I was cleaning out the garage and found some old stuff, including a written account of a trip I took to observe at the Parkes Observatory radiotelescope as a summer student in 1989. So, without further ado:
Hooray! I’d been accepted for a summer vacation scholarship at the Australia Telescope National Facility. This means a wonderful opportunity to engage in some scientific research and to gain experience in working in professional astronomy. There’s also the small matter of earning three hundred bucks a week…
It was all set. I was to begin working on Monday, the 4th of December. That gave me a week off after my last exam at uni. Whoah, a holiday! When was the last time I had one of those?
During my exams, I received a phone call from my ATNF supervisor, Dick Manchester (the man who was once heard to say, “There are more things in life than pulsars.” This is a second hand account, so its veracity is to be questioned).

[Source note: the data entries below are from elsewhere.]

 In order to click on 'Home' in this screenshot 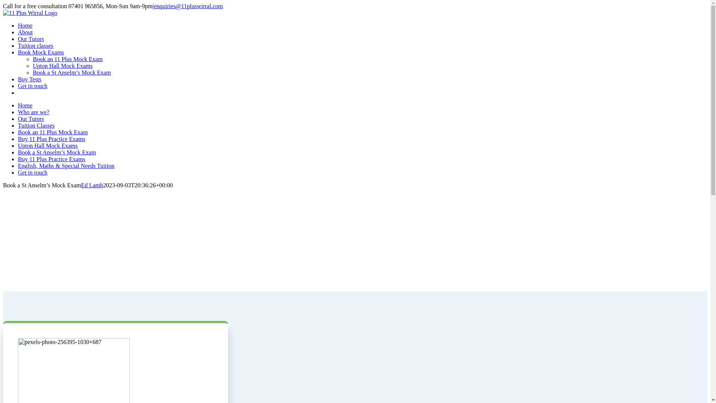, I will do `click(25, 25)`.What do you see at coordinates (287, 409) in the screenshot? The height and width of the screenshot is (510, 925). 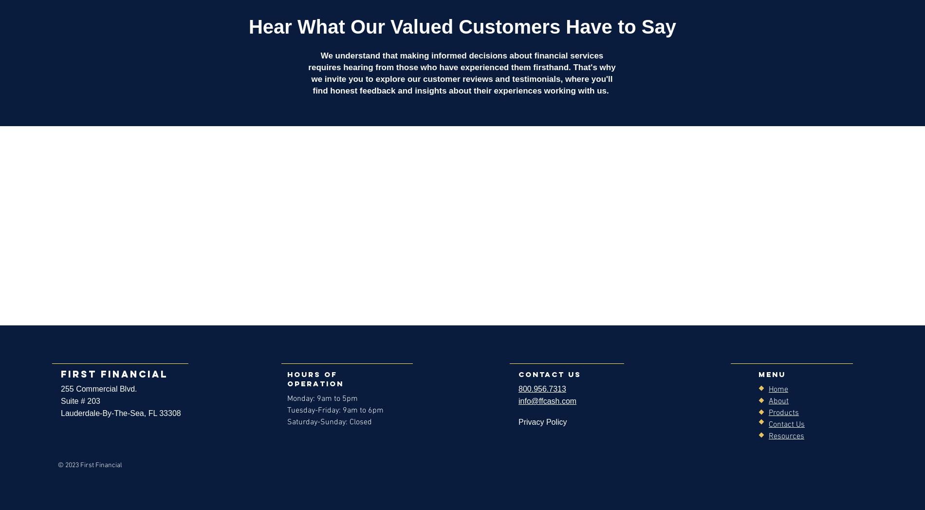 I see `'Tuesday-Friday: 9am to 6pm'` at bounding box center [287, 409].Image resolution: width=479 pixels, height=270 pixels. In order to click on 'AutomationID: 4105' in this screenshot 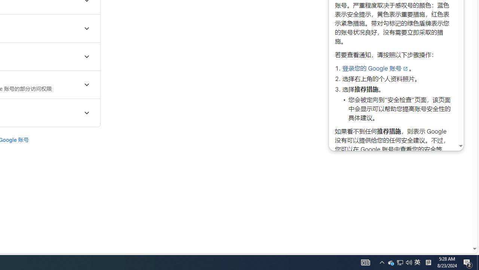, I will do `click(399, 261)`.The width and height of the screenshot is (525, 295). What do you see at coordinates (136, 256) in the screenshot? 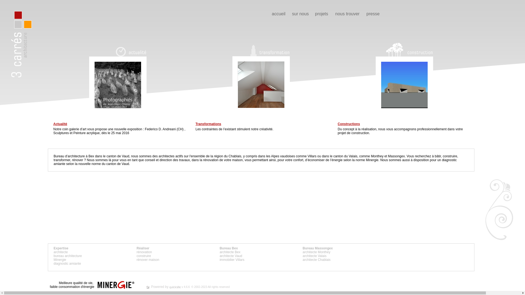
I see `'construire'` at bounding box center [136, 256].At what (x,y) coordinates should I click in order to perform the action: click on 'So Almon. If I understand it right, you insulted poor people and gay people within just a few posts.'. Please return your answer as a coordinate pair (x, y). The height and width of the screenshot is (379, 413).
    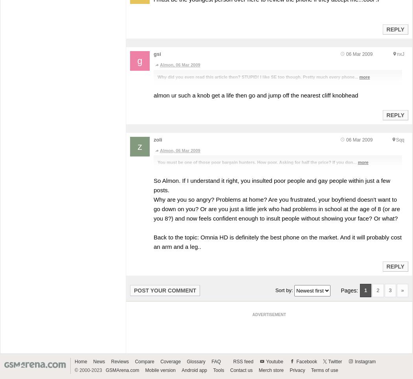
    Looking at the image, I should click on (271, 185).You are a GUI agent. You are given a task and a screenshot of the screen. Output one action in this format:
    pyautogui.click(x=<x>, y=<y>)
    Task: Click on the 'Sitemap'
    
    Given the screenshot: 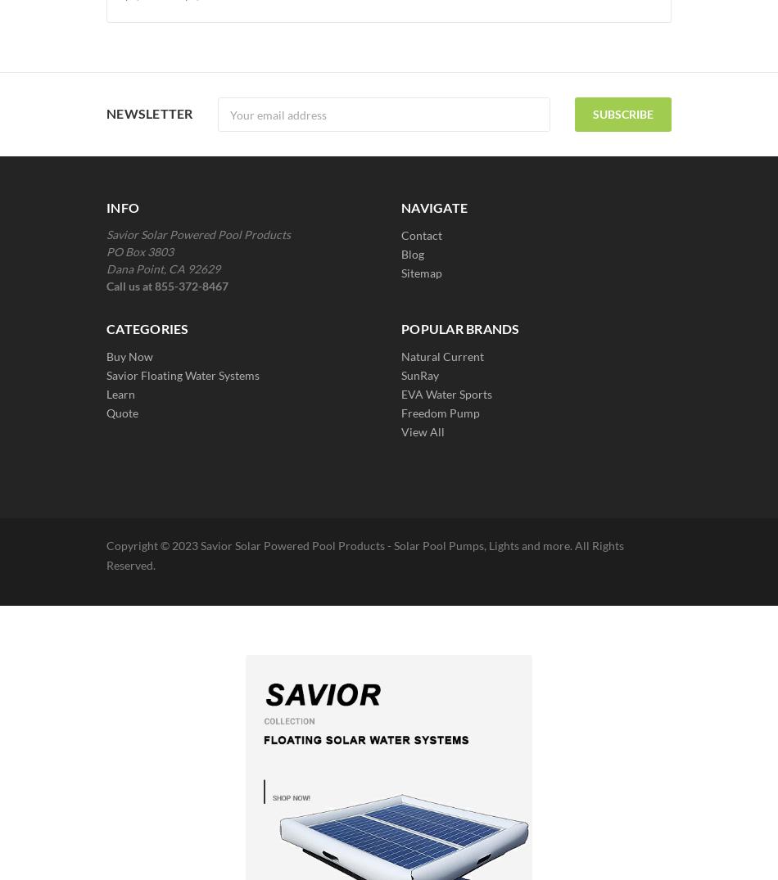 What is the action you would take?
    pyautogui.click(x=421, y=272)
    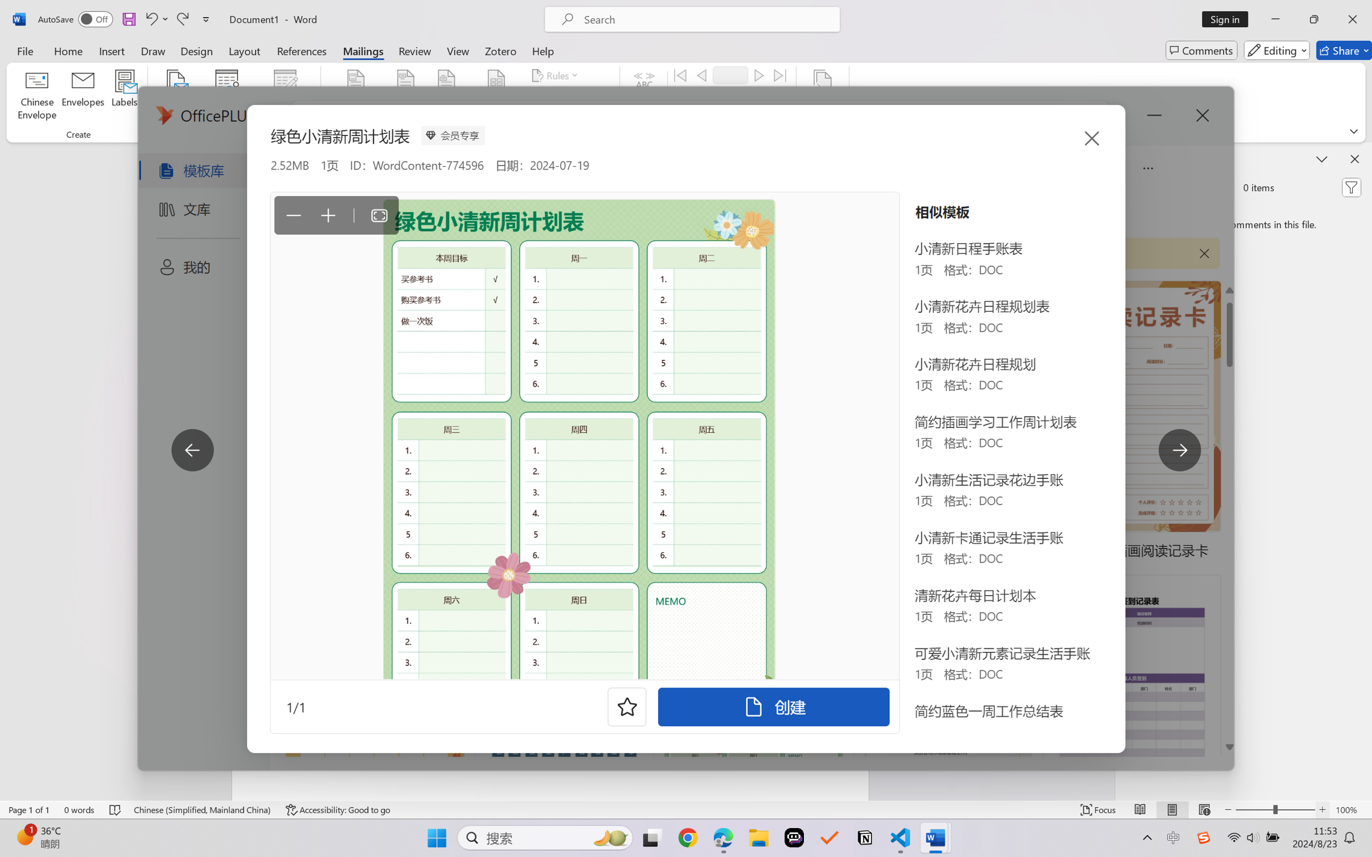 The image size is (1372, 857). I want to click on 'Sign in', so click(1229, 19).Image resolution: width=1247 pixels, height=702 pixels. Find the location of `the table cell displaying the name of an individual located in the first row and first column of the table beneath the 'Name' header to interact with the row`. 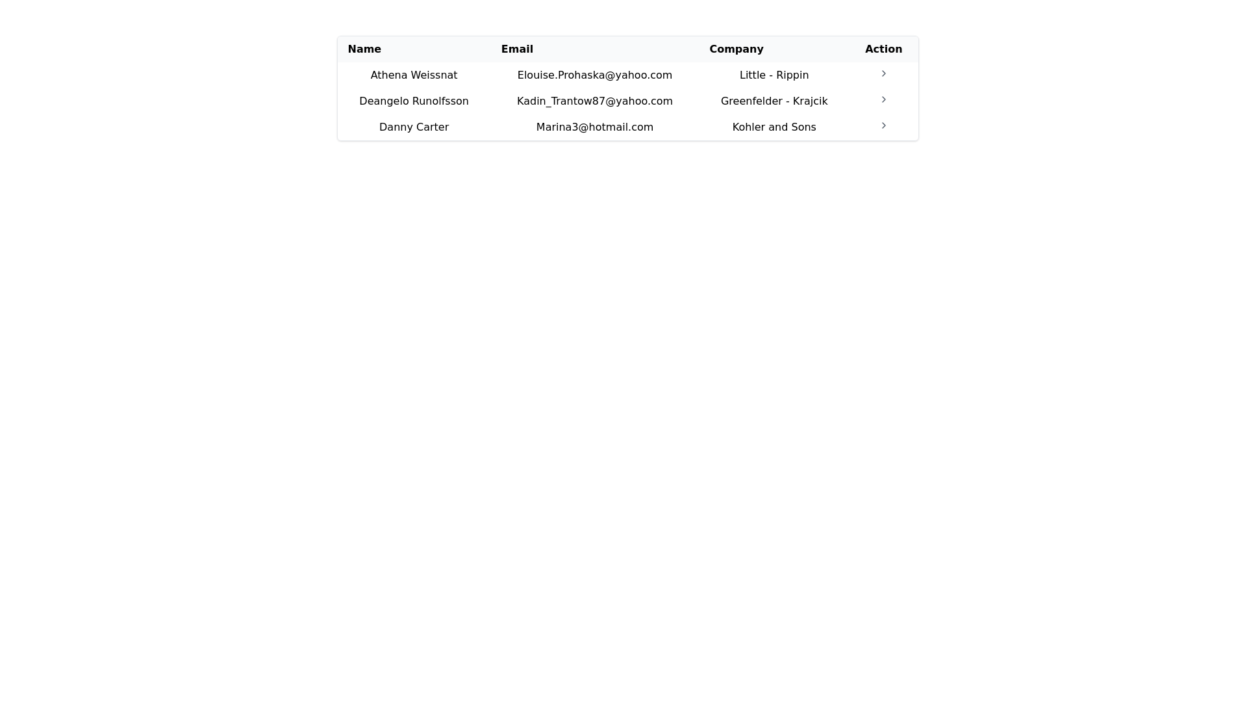

the table cell displaying the name of an individual located in the first row and first column of the table beneath the 'Name' header to interact with the row is located at coordinates (413, 75). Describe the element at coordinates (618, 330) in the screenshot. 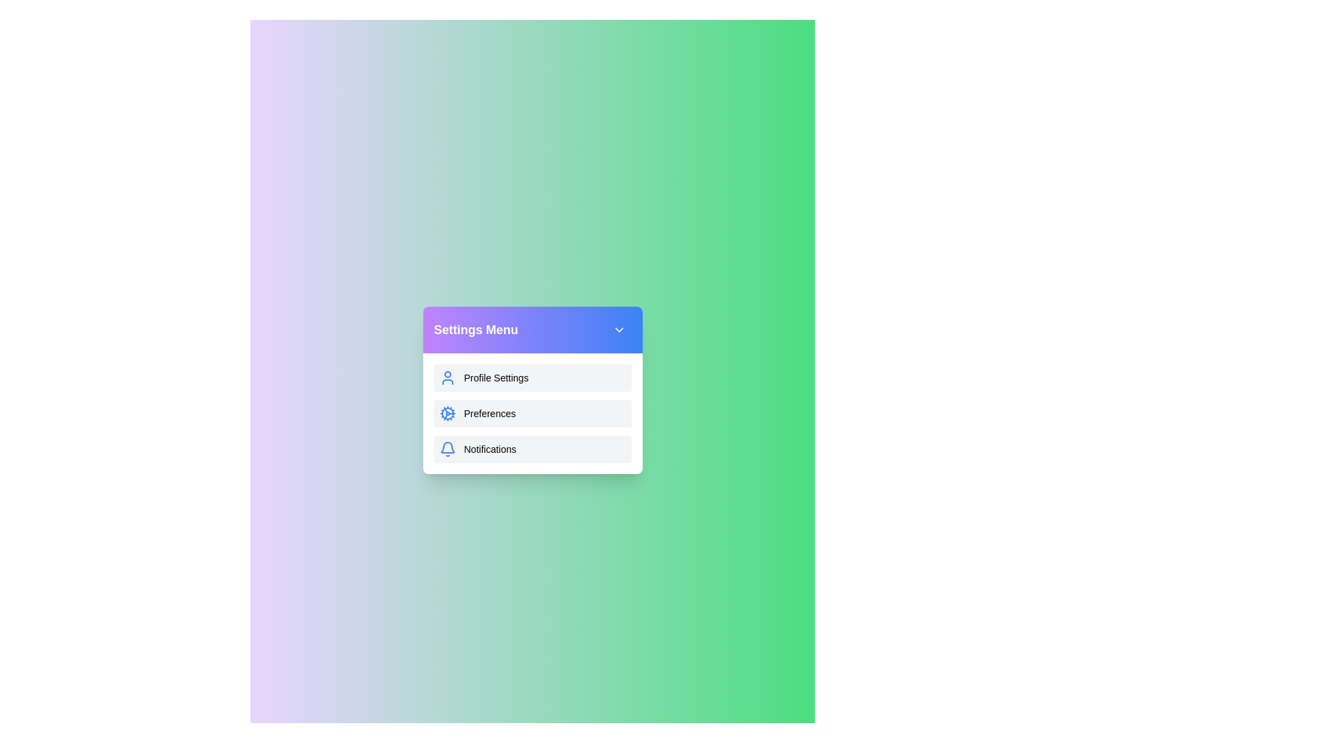

I see `the dropdown button to toggle the menu visibility` at that location.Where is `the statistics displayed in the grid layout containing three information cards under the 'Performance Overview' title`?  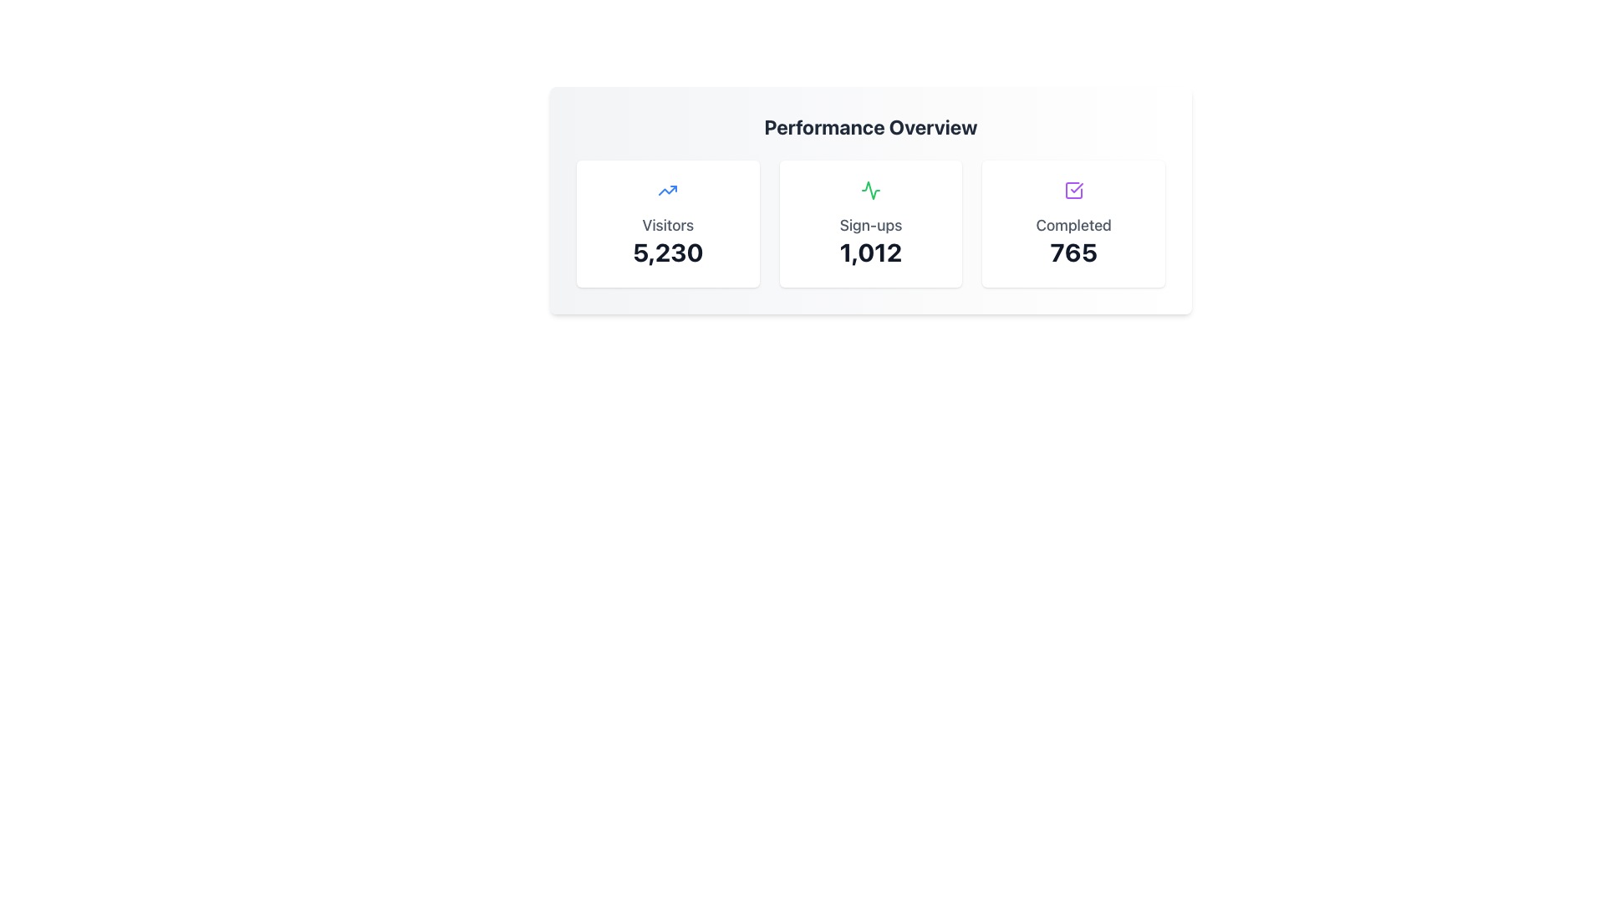
the statistics displayed in the grid layout containing three information cards under the 'Performance Overview' title is located at coordinates (870, 222).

“How would you like to go to Parkes?” he asks.
“Great, when?”
“November 27.”
There goes the holiday! But wait, I have already planned to do things with friends nearly every day of that week. The last thing was an ice skating trip on the Friday, the 1st of December. I said I was busy until at least then.
“Well, do you want to fly up on Friday evening?”
I’m not one to knock back a free plane trip, so on the appointed Friday there I was, sitting in a minute ten-seater plane with blistered feet and aching legs from the skating and almost falling asleep due to the several late nights just gone. (I’d just made the plane by a mere ten minutes, but that’s another story.)
An hour later and the plane had touched down at Parkes. There were about six cars and a dozen or so people waiting for their friends and relatives. I hadn’t the foggiest who would meet me and take me out to the telescope. Walking across the tarmac, I noticed one guy whose sloppy joe was emblazoned with a star-field and a radiotelescope dish. Okay, that was easy enough.